* [SELECTED EXCERPT]:
########

3

I am looking for string "JESÚS" but only returns the document with the specified string, I need the search to ignore the accents and capital letters.

I am using C# and mongodb driver.

I have two documents saved in my mongodb:

_id:5d265f3129ea36365c7ca587
TRABAJADOR:"JESUS HERNANDEZ DIAZ"

_id:5d265f01db86a83148404711
TRABAJADOR:"JESÚS HERNÁNDEZ DÍAZ"

In visual c# with mongo driver:

var filter = Builders<BsonDocument>.Filter.Regex("TRABAJADOR", new BsonRegularExpression(string.Format(".*{0}.*", "JESÚS"), "i"));

var result = collection.Find(filter, new FindOptions() { Collation = new Collation("es", strength: CollationStrength.Primary, caseLevel:true) }).ToList();

output = JsonConvert.SerializeObject(result);
return output;

If I search for "JESÚS", actual output:

_id:5d265f01db86a83148404711
TRABAJADOR:"JESÚS HERNÁNDEZ DÍAZ"

But actually I am expecting following output:

_id:5d265f3129ea36365c7ca587
TRABAJADOR:"JESUS HERNANDEZ DIAZ"

########

* [TASK INSTRUCTIONS]:
1. Rewrite the MongoDB search question from "I am looking" through "and mongodb driver.", swapping "accents" for "diacritics".
2. In the MongoDB search question, what collation strength does the code pass in the find options?

* [COLLECTED DATA]:
########

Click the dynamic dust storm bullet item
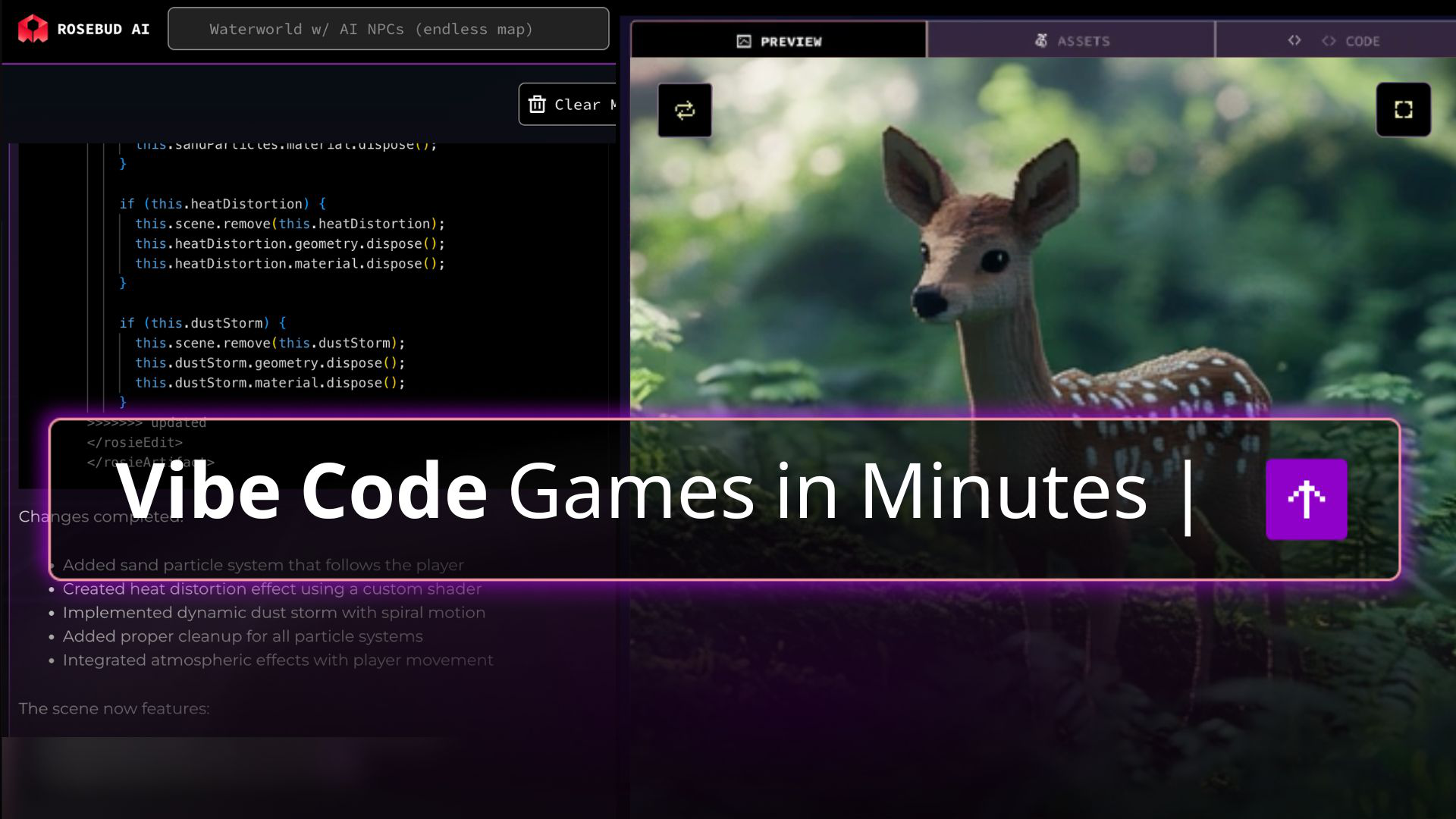The height and width of the screenshot is (819, 1456). (274, 613)
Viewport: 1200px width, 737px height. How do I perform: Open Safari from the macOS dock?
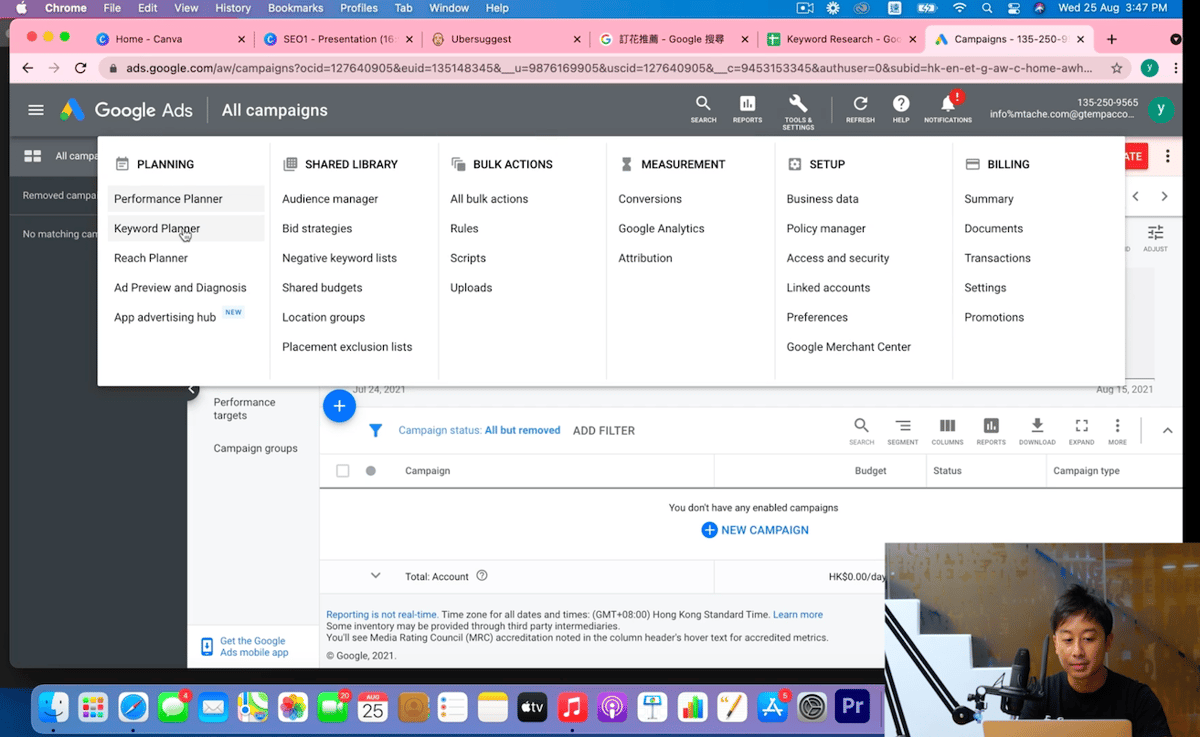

########

* [RESULTS FOR THE EXERCISE]:
1.
I am looking for string "JESÚS" but only returns the document with the specified string, I need the search to ignore the diacritics and capital letters.

I am using C# and mongodb driver.

2. CollationStrength.Primary